Неожиданное близкое знакомство с кем-то — это волнительное, странное и тревожное время в жизни, и чем дольше ты ждешь его, тем больше оно приносит радостных переживаний. Я с восторгом осознала, что Кеннет — англичанин до мозга костей, хотя сначала меня насторожило, что он как англичанин несколько консервативен. Он так много говорил, что я сразу поняла: от меня требуется только слушать. Мне это нравилось. Так было проще, и так нам грозило меньше проблем. Помню, как сказала только одно: накануне рождения Синдбада я была в доме родителей его жены на Керзон-стрит в Лондоне (Кеннет упомянул его в разговоре) и запомнила, с какой сердечной заботой меня приняла его теща. Мне было приятно, что у нас нашлась хотя бы такая отдаленная связь. Это сразу перекинуло между нами мост, ведь все англичане большие снобы, и факт моего визита на Керзон-стрит придал мне уверенности в себе.

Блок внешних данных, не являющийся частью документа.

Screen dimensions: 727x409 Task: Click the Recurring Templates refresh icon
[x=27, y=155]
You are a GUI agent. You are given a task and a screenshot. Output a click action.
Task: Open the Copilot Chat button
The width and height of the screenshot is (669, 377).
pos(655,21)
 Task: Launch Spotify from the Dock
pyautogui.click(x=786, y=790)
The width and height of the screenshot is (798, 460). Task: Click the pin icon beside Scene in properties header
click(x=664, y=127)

После ужина он отвез меня в свою квартиру. Мы несколько часов лежали на диване в объятиях друг друга и слушали на автоматическом фонографе Моцарта, Баха и Бетховена. Позже в кровати он сказал мне, что подвержен приступам клаустрофобии, потому что в детстве мать заставляла его спать с ней в одной постели. Я решила быть осторожной и уехала, как только он уснул.

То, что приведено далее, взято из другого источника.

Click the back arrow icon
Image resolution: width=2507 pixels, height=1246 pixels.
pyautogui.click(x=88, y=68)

Я не подозревала, что через несколько часов после моего ухода из-за всего этого с ним случился жуткий сердечный приступ. Я узнала об этом только несколько дней спустя, когда он посреди ужина сообщил мне, что ему было очень плохо и доктор велел ему воздерживаться от алкоголя и любовных утех. «Это случилось через несколько часов после того, как ты ушла. Я не мог двигаться, даже дойти до ванной. Быть больным ужасно. Не хочу говорить об этом». Я не знаю, осознавал ли он физиологические последствия произошедшего с ним, но я чувствовала свою ответственность и решила, что больше мы не будем пытаться заниматься любовью. После ужина он взял меня под руку и отвел к себе в квартиру. Мы долго лежали на диване, нежно обнимая друг друга, а потом пошли спать, приняв снотворные капли. Тем не менее я пролежала всю ночь без сна, до ужаса боясь потревожить его. Утром он поднес мне стакан молока так же, как вечером — снотворное: с видом ребенка, который делает подарок. Потом он очень трогательно поцеловал меня на прощание. На лестнице я столкнулась с Анаминтой, его цветной горничной. Она удивилась, увидев меня на пороге его квартиры в столь ранний час.

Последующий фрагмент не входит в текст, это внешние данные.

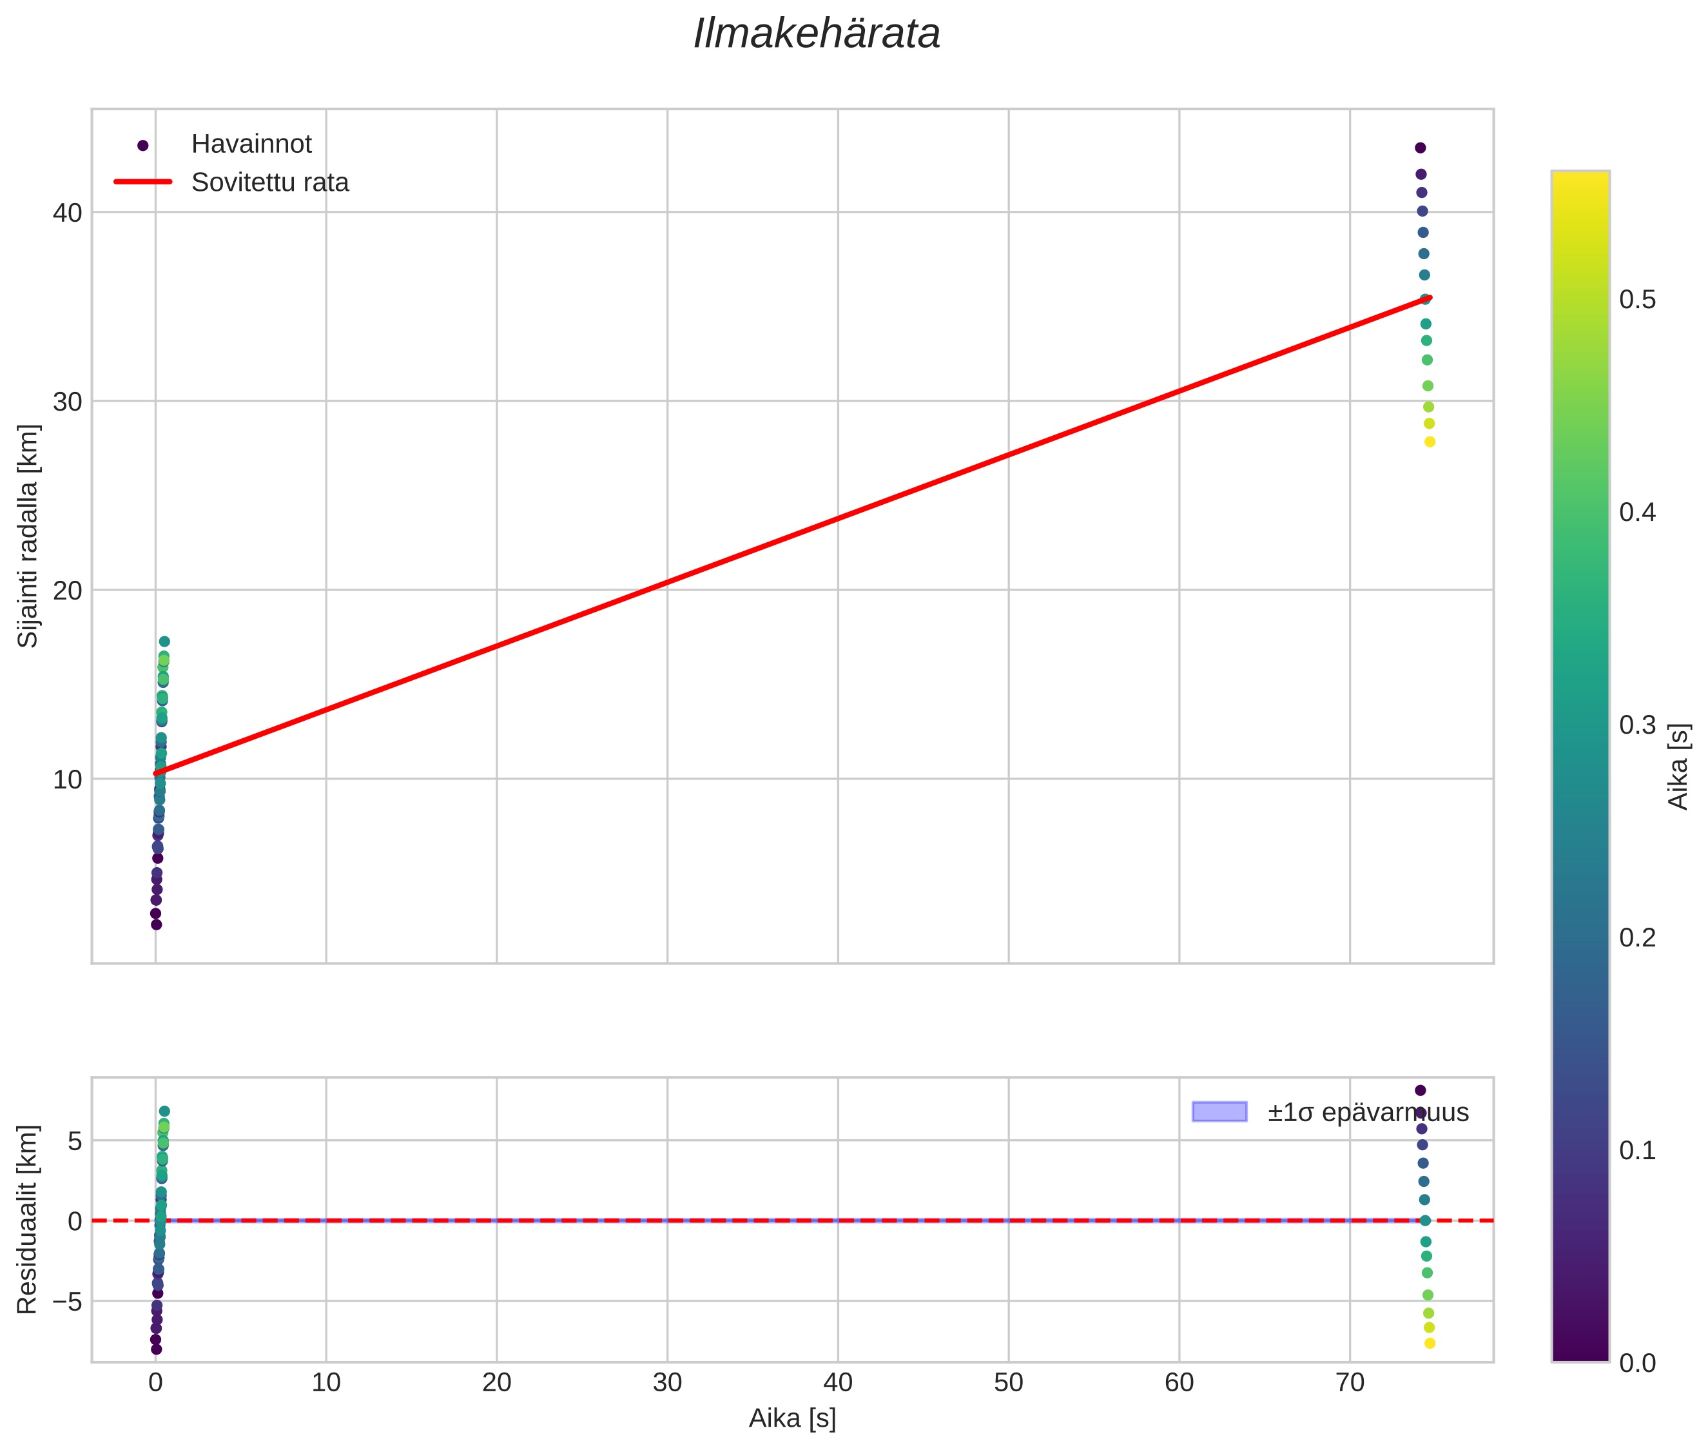Click the lowest yellow observation point near 74 s

pos(1430,442)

Через несколько дней я давала вечеринку. Кеннет пришел в окружении стайки молодых людей. Они были очаровательны. Кеннет показал им мой дом и внезапно сказал, что был бы рад разделить с кем-нибудь такой большой особняк. Он спросил, не соглашусь ли я сдать ему половину, или, если он купит соседний дом, сделать тайную дверь между нашими этажами. Каждый раз, когда он говорил подобное, даже в шутку, я хваталась за его слова и пыталась на них построить свое будущее.
С этого дня я поняла, что должна жить с ним, и не знала покоя до тех пор, пока не добилась своего. Это было относительно просто, потому что он был очень одинок. Именно поэтому он позволил мне войти в его жизнь. Ему было необходимо, чтобы им восхищались и любили его. В этом смысле он был сущий студент и не мог без постоянных интрижек. Ему нравилось, когда в него влюблено много людей, хотя это не приносило ему настоящего удовлетворения. Он был глубоко несчастным человеком.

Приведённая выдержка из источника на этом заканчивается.